> **Your assignment**
Give every line below again, exactly.

[Start of section]

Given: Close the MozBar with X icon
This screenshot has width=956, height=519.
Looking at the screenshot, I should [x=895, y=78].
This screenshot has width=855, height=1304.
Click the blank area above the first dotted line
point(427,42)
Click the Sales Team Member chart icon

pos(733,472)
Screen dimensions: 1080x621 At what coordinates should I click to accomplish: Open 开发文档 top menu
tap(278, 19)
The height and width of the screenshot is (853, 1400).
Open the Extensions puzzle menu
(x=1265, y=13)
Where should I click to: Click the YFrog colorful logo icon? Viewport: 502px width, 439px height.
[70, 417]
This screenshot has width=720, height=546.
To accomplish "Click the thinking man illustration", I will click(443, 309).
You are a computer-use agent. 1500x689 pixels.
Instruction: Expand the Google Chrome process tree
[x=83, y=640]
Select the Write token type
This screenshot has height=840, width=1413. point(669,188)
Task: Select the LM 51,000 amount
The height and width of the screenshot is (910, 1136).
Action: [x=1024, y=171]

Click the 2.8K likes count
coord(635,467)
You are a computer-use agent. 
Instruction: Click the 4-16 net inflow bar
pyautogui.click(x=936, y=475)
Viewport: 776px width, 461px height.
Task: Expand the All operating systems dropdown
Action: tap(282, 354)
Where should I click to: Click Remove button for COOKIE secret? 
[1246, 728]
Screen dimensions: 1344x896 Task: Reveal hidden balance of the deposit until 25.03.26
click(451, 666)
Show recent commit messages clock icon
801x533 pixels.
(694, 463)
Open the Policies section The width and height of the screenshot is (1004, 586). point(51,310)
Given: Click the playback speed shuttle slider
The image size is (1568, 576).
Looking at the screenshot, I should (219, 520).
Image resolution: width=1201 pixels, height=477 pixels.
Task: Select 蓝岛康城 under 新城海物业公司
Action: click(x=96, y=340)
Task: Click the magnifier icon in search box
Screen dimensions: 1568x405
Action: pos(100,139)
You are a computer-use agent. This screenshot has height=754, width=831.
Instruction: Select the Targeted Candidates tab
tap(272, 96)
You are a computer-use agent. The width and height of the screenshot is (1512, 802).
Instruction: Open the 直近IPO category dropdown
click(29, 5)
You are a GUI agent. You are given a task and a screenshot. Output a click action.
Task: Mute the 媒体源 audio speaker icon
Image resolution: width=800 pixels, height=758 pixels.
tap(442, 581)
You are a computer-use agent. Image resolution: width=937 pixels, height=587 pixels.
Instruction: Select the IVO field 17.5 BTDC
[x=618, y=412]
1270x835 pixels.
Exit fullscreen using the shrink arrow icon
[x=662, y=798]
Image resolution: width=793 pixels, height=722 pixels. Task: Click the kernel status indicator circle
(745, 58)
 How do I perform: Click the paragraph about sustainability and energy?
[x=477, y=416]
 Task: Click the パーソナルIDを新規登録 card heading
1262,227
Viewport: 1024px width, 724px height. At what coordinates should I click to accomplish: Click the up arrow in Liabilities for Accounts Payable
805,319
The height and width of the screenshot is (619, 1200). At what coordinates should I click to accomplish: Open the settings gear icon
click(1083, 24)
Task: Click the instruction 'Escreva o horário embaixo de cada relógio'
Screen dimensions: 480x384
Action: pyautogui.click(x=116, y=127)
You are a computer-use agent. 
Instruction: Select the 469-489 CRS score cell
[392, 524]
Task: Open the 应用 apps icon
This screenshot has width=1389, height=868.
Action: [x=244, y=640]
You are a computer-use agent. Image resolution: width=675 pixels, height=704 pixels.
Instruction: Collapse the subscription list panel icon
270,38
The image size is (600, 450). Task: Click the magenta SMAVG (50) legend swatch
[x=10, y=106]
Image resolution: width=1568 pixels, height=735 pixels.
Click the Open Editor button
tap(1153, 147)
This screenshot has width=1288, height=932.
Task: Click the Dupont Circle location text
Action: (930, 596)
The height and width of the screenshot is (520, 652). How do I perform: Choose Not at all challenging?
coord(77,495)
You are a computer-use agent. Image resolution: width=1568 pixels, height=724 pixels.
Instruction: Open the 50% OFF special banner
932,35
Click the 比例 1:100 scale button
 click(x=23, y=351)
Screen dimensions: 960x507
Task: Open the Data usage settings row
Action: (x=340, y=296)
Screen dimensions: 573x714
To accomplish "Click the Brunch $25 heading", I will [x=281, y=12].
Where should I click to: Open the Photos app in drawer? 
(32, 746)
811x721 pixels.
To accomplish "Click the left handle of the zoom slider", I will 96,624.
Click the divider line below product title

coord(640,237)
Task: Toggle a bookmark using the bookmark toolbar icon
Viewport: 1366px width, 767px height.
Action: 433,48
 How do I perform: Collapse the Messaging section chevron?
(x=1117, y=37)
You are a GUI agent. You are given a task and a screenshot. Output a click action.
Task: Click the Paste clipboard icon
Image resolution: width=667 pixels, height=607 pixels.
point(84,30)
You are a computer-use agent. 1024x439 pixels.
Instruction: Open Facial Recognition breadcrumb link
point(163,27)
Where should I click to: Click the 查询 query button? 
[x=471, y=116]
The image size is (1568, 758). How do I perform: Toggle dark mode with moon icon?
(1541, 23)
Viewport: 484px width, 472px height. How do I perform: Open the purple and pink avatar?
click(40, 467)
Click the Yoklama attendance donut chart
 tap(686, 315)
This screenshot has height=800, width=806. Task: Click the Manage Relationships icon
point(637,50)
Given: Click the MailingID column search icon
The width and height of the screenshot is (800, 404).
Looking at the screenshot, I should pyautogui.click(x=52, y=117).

[End of section]

> **Task answer**
Given: Close the MozBar with X icon
This screenshot has width=956, height=519.
Looking at the screenshot, I should [x=895, y=78].
This screenshot has width=855, height=1304.
Click the blank area above the first dotted line
point(427,42)
Click the Sales Team Member chart icon

pos(733,472)
Screen dimensions: 1080x621 At what coordinates should I click to accomplish: Open 开发文档 top menu
tap(278, 19)
The height and width of the screenshot is (853, 1400).
Open the Extensions puzzle menu
(x=1265, y=13)
Where should I click to: Click the YFrog colorful logo icon? Viewport: 502px width, 439px height.
[70, 417]
This screenshot has width=720, height=546.
To accomplish "Click the thinking man illustration", I will click(443, 309).
You are a computer-use agent. 1500x689 pixels.
Instruction: Expand the Google Chrome process tree
[x=83, y=640]
Select the Write token type
This screenshot has height=840, width=1413. point(669,188)
Task: Select the LM 51,000 amount
The height and width of the screenshot is (910, 1136).
Action: [x=1024, y=171]

Click the 2.8K likes count
coord(635,467)
You are a computer-use agent. 
Instruction: Click the 4-16 net inflow bar
pyautogui.click(x=936, y=475)
Viewport: 776px width, 461px height.
Task: Expand the All operating systems dropdown
Action: tap(282, 354)
Where should I click to: Click Remove button for COOKIE secret? 
[1246, 728]
Screen dimensions: 1344x896 Task: Reveal hidden balance of the deposit until 25.03.26
click(451, 666)
Show recent commit messages clock icon
801x533 pixels.
(694, 463)
Open the Policies section The width and height of the screenshot is (1004, 586). point(51,310)
Given: Click the playback speed shuttle slider
The image size is (1568, 576).
Looking at the screenshot, I should (219, 520).
Image resolution: width=1201 pixels, height=477 pixels.
Task: Select 蓝岛康城 under 新城海物业公司
Action: click(x=96, y=340)
Task: Click the magnifier icon in search box
Screen dimensions: 1568x405
Action: pos(100,139)
You are a computer-use agent. This screenshot has height=754, width=831.
Instruction: Select the Targeted Candidates tab
tap(272, 96)
You are a computer-use agent. The width and height of the screenshot is (1512, 802).
Instruction: Open the 直近IPO category dropdown
click(29, 5)
You are a GUI agent. You are given a task and a screenshot. Output a click action.
Task: Mute the 媒体源 audio speaker icon
Image resolution: width=800 pixels, height=758 pixels.
tap(442, 581)
You are a computer-use agent. Image resolution: width=937 pixels, height=587 pixels.
Instruction: Select the IVO field 17.5 BTDC
[x=618, y=412]
1270x835 pixels.
Exit fullscreen using the shrink arrow icon
[x=662, y=798]
Image resolution: width=793 pixels, height=722 pixels. Task: Click the kernel status indicator circle
(745, 58)
 How do I perform: Click the paragraph about sustainability and energy?
[x=477, y=416]
 Task: Click the パーソナルIDを新規登録 card heading
1262,227
Viewport: 1024px width, 724px height. At what coordinates should I click to accomplish: Click the up arrow in Liabilities for Accounts Payable
805,319
The height and width of the screenshot is (619, 1200). At what coordinates should I click to accomplish: Open the settings gear icon
click(1083, 24)
Task: Click the instruction 'Escreva o horário embaixo de cada relógio'
Screen dimensions: 480x384
Action: pyautogui.click(x=116, y=127)
You are a computer-use agent. 
Instruction: Select the 469-489 CRS score cell
[392, 524]
Task: Open the 应用 apps icon
This screenshot has width=1389, height=868.
Action: [x=244, y=640]
You are a computer-use agent. Image resolution: width=675 pixels, height=704 pixels.
Instruction: Collapse the subscription list panel icon
270,38
The image size is (600, 450). Task: Click the magenta SMAVG (50) legend swatch
[x=10, y=106]
Image resolution: width=1568 pixels, height=735 pixels.
Click the Open Editor button
tap(1153, 147)
This screenshot has width=1288, height=932.
Task: Click the Dupont Circle location text
Action: (930, 596)
The height and width of the screenshot is (520, 652). How do I perform: Choose Not at all challenging?
coord(77,495)
You are a computer-use agent. Image resolution: width=1568 pixels, height=724 pixels.
Instruction: Open the 50% OFF special banner
932,35
Click the 比例 1:100 scale button
 click(x=23, y=351)
Screen dimensions: 960x507
Task: Open the Data usage settings row
Action: (x=340, y=296)
Screen dimensions: 573x714
To accomplish "Click the Brunch $25 heading", I will [x=281, y=12].
Where should I click to: Open the Photos app in drawer? 
(32, 746)
811x721 pixels.
To accomplish "Click the left handle of the zoom slider", I will 96,624.
Click the divider line below product title

coord(640,237)
Task: Toggle a bookmark using the bookmark toolbar icon
Viewport: 1366px width, 767px height.
Action: 433,48
 How do I perform: Collapse the Messaging section chevron?
(x=1117, y=37)
You are a GUI agent. You are given a task and a screenshot. Output a click action.
Task: Click the Paste clipboard icon
Image resolution: width=667 pixels, height=607 pixels.
point(84,30)
You are a computer-use agent. 1024x439 pixels.
Instruction: Open Facial Recognition breadcrumb link
point(163,27)
Where should I click to: Click the 查询 query button? 
[x=471, y=116]
The image size is (1568, 758). How do I perform: Toggle dark mode with moon icon?
(1541, 23)
Viewport: 484px width, 472px height. How do I perform: Open the purple and pink avatar?
click(40, 467)
Click the Yoklama attendance donut chart
 tap(686, 315)
This screenshot has height=800, width=806. Task: Click the Manage Relationships icon
point(637,50)
Given: Click the MailingID column search icon
The width and height of the screenshot is (800, 404).
Looking at the screenshot, I should pyautogui.click(x=52, y=117).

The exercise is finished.